Llorens, F., Hummel, M., Pastor, X., Ferrer, A., Pluvinet, R., Vivancos, A., et al. (2011). Multiple platform assessment of the EGF dependent transcriptome by microarray and deep tag sequencing analysis. BMC Genomics, 12, 326. Retrieved from http://www.ncbi.nlm.nih.gov/pubmed/21699700 http://www.biomedcentral.com/1471-2164/12/326 http://www.ncbi.nlm.nih.gov/pmc/articles/PMC3141672/pdf/1471-2164-12-326.pdf?tool=pmcentrez.

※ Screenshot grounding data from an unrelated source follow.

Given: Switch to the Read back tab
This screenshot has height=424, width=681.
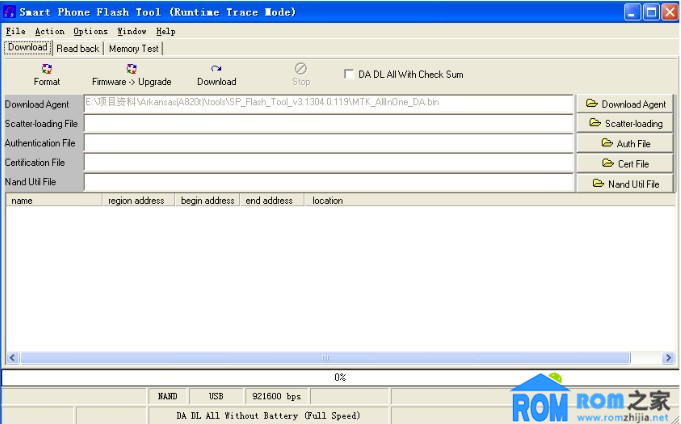Looking at the screenshot, I should pos(78,48).
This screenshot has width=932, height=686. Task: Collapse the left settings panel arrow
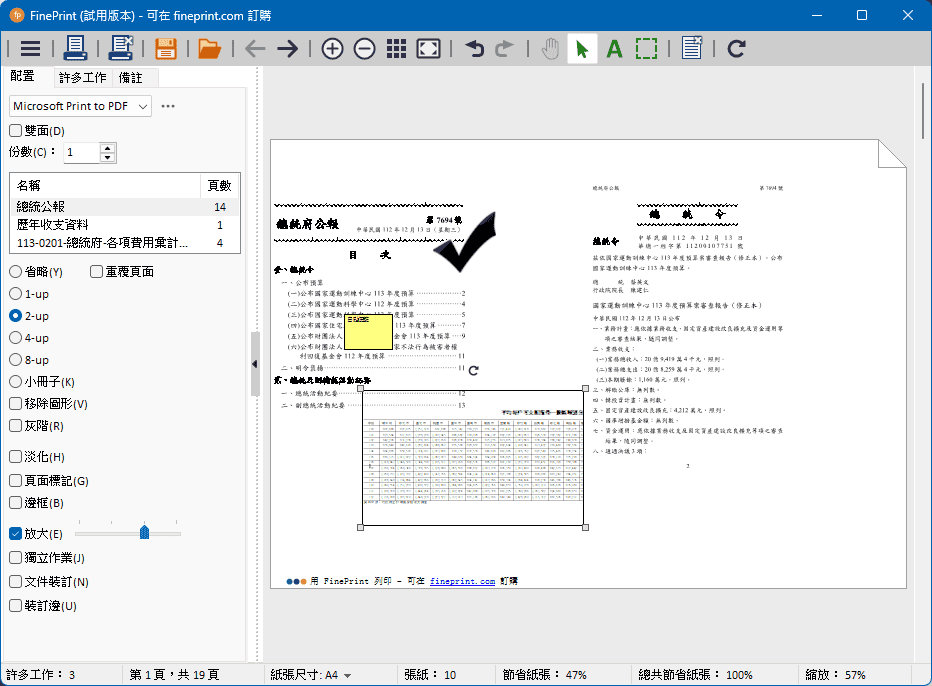254,365
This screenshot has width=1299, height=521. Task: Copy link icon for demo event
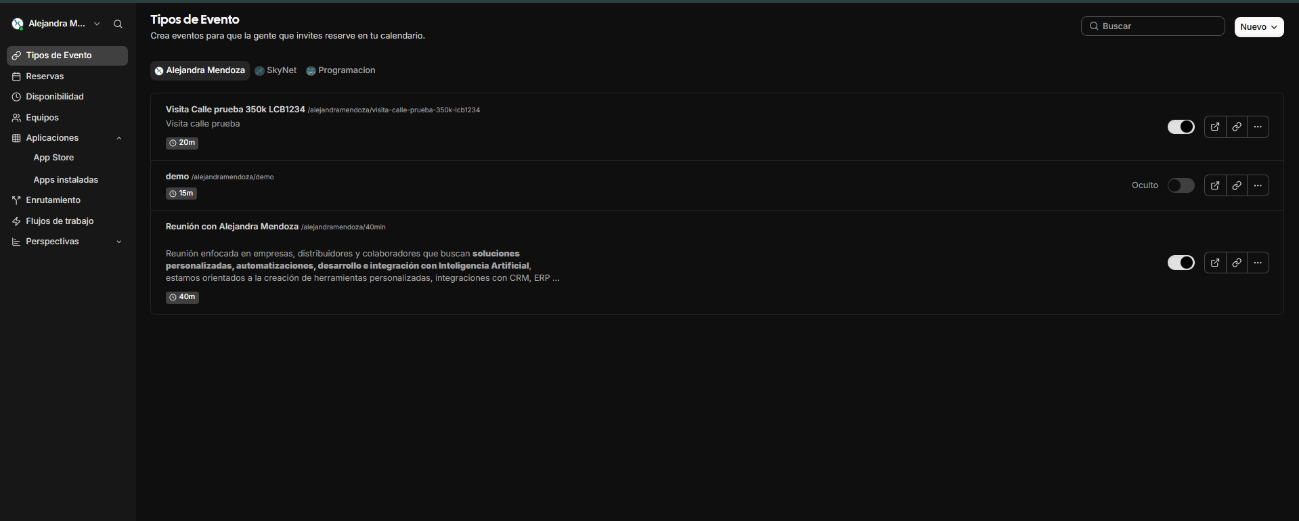click(x=1237, y=185)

Zitierlink: http://hdl.handle.net/11858/00-001M-0000-0010-78D0-9
Zusammenfassung
BACKGROUND: Epidermal Growth Factor (EGF) is a key regulatory growth factor activating many processes relevant to normal development and disease, affecting cell proliferation and survival. Here we use a combined approach to study the EGF dependent transcriptome of HeLa cells by using multiple long oligonucleotide based microarray platforms (from Agilent, Operon, and Illumina) in combination with digital gene expression profiling (DGE) with the Illumina Genome Analyzer. RESULTS: By applying a procedure for cross-platform data meta-analysis based on RankProd and GlobalAncova tests, we establish a well validated gene set with transcript levels altered after EGF treatment. We use this robust gene list to build higher order networks of gene interaction by interconnecting associated networks, supporting and extending the important role of the EGF signaling pathway in cancer. In addition, we find an entirely new set of genes previously unrelated to the currently accepted EGF associated cellular functions. CONCLUSIONS: We propose that the use of global genomic cross-validation derived from high content technologies (microarrays or deep sequencing) can be used to generate more reliable datasets. This approach should help to improve the confidence of downstream in silico functional inference analyses based on high content data.